Work instruction: Only one stretch of the records below is wanted: the lines from the one holding "The image size is (1200, 600)." through the one holding "Task: Click the window icon in title bar". Return it exactly, both ends included.

Data supplied:
○ ○ ○ ○
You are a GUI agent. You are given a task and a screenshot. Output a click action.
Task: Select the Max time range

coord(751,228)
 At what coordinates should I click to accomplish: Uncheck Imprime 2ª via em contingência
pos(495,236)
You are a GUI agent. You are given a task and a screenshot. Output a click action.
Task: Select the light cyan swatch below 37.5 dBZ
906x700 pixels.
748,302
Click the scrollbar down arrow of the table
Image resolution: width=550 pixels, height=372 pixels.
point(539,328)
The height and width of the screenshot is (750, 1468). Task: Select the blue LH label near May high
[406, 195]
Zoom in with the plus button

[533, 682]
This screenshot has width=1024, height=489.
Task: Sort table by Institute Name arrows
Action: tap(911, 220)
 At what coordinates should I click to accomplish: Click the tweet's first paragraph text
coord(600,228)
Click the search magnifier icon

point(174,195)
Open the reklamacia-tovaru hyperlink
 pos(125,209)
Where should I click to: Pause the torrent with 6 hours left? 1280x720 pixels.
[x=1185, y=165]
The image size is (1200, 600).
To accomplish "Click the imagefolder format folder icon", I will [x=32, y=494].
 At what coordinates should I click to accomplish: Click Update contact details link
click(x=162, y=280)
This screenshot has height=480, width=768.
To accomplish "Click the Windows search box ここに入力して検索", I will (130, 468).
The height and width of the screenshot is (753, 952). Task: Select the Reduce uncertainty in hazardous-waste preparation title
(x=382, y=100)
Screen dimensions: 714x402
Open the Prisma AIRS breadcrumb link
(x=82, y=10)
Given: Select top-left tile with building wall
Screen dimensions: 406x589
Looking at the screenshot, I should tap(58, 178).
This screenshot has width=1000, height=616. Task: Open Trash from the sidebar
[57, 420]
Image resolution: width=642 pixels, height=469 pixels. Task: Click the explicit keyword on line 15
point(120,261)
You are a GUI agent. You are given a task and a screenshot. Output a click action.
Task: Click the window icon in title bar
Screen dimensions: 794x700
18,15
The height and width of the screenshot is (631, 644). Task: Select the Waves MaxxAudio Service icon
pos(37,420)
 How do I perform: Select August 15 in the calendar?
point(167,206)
○ ○ ○ ○
Answer to this task:
The image size is (1200, 600).
To accomplish "Click the imagefolder format folder icon", I will [x=32, y=494].
 At what coordinates should I click to accomplish: Click Update contact details link
click(x=162, y=280)
This screenshot has height=480, width=768.
To accomplish "Click the Windows search box ここに入力して検索", I will (130, 468).
The height and width of the screenshot is (753, 952). Task: Select the Reduce uncertainty in hazardous-waste preparation title
(x=382, y=100)
Screen dimensions: 714x402
Open the Prisma AIRS breadcrumb link
(x=82, y=10)
Given: Select top-left tile with building wall
Screen dimensions: 406x589
Looking at the screenshot, I should tap(58, 178).
This screenshot has width=1000, height=616. Task: Open Trash from the sidebar
[57, 420]
Image resolution: width=642 pixels, height=469 pixels. Task: Click the explicit keyword on line 15
point(120,261)
You are a GUI agent. You are given a task and a screenshot. Output a click action.
Task: Click the window icon in title bar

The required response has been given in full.